The terms of the settlement were not released, but McDonald’s said it did not admit to any wrongdoing as part of the deal.
“While the settlement is not yet final, we believe this is a major first step in ending this wasteful multi-year litigation,” the company said.
McDonald’s was charged as a “joint employer” in 2014 in connection with 61 complaints of unfair labor practices at 31 of its franchise restaurants, meaning that it was equally liable for any violations. The move was unusual because the company did not own the franchisees, which were private businesses that rented out the company’s brand.
Joint employer refers to when one business can be held legally responsible for the workplace policies at another business. The McDonald’s case attracted major attention from business groups since it represented a potentially vast expansion of legal liability for franchisers.
Previously, the board had charged businesses as joint employers only when they had direct, day-to-day control over the other company’s workers. The NLRB had said that franchisers’ actions to protect their brands do not make them joint employers.
The settlement still must be approved by an NLRB judge.
Fight for $15, the union-run activist group whose filing had prompted the initial NLRB complaint against McDonald’s, said Monday it opposed the settlement.
“In a real settlement, McDonald’s would take responsibility for illegally firing and harassing workers fighting to get off food stamps and out of poverty,” Fight for $15 lawyer Micah Wissinger told Reuters.

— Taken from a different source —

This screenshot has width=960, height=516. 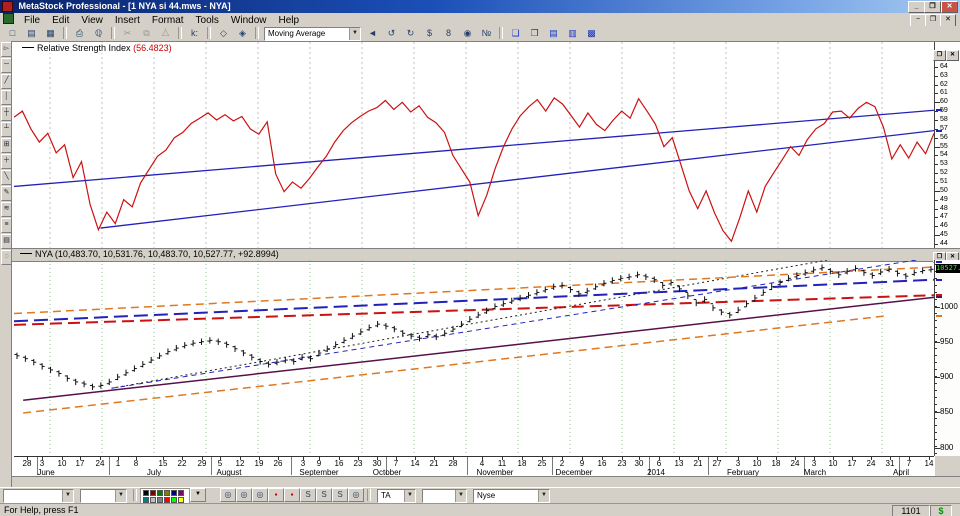 I want to click on line-style-dash-button: S, so click(x=324, y=495).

The Service Employees International Union has been financing Fight for $15.
Former NLRB General Counsel Richard Griffin, a former top lawyer for the International Union of Operating Engineers and the board official who filed the initial consolidated charge against McDonald’s, said at a 2015 American Bar Association forum that a Fight for $15-driven campaign was the “sole reason” why the agency is involved in the McDonald’s case.
The NLRB has since attempted to pull back on joint employer cases, last year reversing a major case called Browning-Ferris. However, the board vacated that decision last month after determining that one of its members should have recused himself, leaving the broader joint employee rule still in effect.